(Saved data entries)

-----

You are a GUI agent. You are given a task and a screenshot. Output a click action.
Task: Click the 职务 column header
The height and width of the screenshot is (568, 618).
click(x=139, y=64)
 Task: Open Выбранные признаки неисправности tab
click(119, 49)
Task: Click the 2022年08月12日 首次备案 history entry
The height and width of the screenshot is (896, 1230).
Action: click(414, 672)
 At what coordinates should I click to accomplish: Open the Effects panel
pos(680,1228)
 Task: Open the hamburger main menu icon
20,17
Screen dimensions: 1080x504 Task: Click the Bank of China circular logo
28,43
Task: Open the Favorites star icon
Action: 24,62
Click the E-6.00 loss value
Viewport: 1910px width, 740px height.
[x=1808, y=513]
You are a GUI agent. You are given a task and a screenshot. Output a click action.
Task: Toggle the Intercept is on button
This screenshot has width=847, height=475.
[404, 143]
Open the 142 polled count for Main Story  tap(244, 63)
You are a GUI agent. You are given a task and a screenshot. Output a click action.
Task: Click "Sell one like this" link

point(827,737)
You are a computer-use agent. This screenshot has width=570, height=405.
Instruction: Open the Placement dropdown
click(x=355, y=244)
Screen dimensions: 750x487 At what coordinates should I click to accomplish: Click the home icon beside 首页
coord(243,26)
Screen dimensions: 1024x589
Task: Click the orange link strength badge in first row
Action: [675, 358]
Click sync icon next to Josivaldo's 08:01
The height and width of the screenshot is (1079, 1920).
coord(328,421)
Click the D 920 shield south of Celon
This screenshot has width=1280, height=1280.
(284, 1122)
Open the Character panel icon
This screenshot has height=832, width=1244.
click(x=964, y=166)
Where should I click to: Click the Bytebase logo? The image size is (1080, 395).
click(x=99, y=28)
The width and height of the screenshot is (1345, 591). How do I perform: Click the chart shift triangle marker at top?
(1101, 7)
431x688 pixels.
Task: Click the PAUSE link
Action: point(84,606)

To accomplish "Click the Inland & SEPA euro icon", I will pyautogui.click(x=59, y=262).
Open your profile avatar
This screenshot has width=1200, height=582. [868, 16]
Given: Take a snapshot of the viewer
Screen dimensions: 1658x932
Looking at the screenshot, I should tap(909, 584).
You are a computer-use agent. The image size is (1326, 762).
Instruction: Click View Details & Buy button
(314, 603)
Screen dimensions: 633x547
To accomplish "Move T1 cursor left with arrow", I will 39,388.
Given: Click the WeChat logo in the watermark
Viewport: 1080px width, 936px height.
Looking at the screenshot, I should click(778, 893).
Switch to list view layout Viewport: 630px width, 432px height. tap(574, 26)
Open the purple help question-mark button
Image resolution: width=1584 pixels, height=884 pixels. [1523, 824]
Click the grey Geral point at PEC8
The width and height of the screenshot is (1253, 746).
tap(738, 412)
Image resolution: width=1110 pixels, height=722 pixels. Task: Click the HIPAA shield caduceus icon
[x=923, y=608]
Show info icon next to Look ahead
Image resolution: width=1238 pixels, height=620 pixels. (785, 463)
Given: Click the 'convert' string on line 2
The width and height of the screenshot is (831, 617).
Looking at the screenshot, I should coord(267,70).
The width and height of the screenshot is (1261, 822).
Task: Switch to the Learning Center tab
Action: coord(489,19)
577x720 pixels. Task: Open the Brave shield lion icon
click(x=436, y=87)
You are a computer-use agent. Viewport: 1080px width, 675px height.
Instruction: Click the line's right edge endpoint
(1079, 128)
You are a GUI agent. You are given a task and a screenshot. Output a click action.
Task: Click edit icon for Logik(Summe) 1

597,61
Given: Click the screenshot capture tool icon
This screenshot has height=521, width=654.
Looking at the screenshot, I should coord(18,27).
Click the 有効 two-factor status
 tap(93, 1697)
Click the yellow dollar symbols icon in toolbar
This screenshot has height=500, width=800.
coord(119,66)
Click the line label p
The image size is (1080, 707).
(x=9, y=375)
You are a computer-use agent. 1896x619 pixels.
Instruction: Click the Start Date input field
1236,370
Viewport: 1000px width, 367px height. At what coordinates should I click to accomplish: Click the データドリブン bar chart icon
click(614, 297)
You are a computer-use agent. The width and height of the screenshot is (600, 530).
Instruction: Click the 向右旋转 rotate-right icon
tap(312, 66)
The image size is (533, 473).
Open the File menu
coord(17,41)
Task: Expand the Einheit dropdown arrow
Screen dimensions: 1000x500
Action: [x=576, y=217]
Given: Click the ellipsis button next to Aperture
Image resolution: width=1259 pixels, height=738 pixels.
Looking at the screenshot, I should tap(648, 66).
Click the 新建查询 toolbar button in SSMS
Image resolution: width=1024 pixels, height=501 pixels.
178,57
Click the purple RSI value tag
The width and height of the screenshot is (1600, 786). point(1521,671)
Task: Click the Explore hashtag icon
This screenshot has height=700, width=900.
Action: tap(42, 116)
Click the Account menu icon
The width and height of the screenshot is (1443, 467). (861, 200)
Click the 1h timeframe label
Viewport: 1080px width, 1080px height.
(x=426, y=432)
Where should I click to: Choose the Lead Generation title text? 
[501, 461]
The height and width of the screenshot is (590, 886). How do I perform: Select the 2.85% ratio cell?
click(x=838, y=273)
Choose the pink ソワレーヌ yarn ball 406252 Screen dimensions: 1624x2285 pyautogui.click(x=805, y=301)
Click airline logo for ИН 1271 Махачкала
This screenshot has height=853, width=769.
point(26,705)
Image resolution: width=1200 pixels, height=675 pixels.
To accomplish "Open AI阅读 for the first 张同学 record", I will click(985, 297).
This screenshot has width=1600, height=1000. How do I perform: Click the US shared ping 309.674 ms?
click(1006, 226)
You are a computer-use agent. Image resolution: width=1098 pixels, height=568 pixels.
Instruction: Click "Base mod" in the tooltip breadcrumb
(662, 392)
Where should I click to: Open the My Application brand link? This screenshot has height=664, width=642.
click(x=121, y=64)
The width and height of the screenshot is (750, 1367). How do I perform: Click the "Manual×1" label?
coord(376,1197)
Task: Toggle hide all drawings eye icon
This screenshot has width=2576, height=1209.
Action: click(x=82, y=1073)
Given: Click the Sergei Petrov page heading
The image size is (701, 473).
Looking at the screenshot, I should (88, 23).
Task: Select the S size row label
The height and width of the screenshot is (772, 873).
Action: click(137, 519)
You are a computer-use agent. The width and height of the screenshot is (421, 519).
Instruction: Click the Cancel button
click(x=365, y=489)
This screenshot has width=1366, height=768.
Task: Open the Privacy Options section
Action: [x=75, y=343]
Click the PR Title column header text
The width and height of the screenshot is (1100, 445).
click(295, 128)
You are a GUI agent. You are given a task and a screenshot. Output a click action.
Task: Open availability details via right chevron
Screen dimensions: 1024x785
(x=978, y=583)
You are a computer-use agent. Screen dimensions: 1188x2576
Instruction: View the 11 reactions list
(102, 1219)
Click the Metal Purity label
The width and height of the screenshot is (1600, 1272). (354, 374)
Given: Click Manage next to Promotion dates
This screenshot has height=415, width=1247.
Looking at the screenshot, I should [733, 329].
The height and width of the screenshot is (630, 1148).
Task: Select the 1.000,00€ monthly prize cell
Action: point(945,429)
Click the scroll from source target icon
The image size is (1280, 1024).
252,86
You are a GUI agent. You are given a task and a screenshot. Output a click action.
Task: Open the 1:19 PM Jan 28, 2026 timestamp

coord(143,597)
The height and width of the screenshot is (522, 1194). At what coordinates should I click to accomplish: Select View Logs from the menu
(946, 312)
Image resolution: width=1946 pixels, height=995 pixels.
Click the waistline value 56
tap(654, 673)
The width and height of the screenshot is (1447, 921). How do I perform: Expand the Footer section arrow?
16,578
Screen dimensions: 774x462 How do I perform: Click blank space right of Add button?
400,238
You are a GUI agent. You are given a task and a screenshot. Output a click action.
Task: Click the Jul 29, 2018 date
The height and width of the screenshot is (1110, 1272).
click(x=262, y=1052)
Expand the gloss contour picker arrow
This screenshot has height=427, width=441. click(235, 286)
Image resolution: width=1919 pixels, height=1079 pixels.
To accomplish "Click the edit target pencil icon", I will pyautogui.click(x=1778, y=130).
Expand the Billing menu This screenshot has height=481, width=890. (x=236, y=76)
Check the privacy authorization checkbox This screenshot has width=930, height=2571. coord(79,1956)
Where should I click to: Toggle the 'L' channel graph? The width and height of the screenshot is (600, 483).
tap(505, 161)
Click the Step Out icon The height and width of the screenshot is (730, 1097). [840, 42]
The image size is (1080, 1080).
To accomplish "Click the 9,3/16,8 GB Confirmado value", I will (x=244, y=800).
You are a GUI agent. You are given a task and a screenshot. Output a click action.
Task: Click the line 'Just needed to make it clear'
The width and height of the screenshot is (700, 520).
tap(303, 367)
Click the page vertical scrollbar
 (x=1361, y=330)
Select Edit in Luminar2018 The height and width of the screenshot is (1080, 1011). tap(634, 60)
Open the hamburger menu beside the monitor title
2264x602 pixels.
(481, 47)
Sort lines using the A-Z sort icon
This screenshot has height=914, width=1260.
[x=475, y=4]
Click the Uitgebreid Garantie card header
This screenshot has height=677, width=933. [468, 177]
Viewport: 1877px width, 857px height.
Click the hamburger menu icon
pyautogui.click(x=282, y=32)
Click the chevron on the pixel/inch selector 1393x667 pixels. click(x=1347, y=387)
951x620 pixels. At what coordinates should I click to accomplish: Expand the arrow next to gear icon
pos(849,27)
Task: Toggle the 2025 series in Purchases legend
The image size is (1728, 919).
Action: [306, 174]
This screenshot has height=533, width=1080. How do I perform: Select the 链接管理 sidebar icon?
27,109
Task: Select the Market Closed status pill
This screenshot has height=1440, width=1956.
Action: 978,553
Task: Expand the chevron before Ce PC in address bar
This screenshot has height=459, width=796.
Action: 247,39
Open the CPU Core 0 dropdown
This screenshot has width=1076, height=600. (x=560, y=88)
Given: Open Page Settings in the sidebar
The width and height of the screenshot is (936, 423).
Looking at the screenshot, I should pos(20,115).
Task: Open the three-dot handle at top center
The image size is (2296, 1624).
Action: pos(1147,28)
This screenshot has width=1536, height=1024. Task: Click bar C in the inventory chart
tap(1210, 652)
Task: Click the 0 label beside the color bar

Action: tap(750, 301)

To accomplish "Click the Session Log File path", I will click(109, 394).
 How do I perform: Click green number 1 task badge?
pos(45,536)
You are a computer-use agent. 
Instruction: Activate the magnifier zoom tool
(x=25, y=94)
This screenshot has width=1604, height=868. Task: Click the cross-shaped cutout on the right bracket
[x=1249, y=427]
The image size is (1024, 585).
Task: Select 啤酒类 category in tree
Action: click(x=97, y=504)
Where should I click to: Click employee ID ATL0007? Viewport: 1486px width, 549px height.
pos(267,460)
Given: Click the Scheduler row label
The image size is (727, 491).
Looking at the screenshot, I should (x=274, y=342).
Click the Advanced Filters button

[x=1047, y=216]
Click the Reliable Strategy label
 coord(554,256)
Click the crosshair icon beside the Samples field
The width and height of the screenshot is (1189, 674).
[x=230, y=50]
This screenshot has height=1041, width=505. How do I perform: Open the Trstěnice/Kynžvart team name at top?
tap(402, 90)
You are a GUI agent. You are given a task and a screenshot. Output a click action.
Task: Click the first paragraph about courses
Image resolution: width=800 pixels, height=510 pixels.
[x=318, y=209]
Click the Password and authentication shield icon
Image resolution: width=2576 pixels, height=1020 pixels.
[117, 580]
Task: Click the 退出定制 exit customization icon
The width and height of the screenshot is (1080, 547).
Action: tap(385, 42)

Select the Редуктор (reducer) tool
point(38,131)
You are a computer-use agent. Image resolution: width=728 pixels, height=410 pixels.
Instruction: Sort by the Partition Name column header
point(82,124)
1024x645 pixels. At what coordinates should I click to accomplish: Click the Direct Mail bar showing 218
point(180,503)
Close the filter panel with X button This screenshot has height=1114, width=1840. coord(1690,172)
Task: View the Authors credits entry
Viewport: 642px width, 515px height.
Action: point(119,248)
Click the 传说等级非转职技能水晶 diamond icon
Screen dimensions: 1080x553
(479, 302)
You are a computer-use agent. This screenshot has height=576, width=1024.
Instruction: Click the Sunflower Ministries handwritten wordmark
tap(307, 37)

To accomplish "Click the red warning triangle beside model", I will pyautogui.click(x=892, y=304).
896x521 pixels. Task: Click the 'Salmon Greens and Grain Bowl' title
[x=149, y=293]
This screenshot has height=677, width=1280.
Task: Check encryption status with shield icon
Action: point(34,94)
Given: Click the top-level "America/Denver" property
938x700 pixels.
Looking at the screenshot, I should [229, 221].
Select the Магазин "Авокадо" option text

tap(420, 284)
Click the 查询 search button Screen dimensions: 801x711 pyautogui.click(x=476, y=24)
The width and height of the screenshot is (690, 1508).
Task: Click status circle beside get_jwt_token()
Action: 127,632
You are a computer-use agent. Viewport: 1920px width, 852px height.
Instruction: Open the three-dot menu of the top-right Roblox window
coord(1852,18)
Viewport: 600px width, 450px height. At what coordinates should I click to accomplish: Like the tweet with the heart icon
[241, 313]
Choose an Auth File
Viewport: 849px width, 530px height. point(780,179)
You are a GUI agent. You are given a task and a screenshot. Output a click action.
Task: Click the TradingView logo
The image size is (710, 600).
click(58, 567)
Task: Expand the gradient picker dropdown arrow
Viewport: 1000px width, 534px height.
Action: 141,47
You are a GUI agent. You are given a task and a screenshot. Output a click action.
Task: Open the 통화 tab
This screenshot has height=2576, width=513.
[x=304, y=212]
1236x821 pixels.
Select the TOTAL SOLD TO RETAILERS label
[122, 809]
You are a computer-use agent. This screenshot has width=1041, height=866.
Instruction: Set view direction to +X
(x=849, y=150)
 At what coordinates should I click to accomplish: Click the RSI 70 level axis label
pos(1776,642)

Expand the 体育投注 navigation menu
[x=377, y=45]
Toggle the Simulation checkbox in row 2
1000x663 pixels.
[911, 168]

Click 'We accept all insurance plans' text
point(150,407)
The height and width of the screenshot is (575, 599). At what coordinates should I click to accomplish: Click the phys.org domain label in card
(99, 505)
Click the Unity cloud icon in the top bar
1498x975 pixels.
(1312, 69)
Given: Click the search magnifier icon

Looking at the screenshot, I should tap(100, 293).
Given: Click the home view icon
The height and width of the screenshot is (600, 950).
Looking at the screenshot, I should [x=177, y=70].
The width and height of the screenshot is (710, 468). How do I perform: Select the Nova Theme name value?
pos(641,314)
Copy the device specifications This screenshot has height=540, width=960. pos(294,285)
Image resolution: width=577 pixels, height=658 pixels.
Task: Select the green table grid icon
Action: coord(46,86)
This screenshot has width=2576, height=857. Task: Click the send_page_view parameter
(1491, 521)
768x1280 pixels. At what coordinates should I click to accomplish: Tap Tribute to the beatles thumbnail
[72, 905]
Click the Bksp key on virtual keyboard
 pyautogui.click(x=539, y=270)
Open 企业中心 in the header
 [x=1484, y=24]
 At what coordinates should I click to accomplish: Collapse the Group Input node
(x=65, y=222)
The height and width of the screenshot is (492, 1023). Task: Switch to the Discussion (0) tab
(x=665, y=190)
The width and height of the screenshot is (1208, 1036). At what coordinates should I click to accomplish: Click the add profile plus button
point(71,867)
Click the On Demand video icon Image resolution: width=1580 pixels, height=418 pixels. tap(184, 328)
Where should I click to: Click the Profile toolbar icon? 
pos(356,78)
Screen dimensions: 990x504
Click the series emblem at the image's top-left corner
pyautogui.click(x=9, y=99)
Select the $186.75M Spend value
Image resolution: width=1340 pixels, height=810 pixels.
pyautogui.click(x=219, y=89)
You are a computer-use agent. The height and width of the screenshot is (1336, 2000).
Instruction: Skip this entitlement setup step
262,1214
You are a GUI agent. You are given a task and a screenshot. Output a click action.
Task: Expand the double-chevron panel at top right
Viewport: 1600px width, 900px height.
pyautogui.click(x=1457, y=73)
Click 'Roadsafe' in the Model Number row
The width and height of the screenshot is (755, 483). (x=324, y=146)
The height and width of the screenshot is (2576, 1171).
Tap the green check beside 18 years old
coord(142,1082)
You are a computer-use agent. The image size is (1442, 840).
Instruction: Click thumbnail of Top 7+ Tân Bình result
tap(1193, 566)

-----

> **ASSIGNMENT**
Lines that contain "chevron" are the result; find them in the entries above and copy each one.

> **SOLUTION**
Task: Open availability details via right chevron
Click the chevron on the pixel/inch selector 1393x667 pixels. click(x=1347, y=387)
Task: Expand the chevron before Ce PC in address bar
Task: Expand the double-chevron panel at top right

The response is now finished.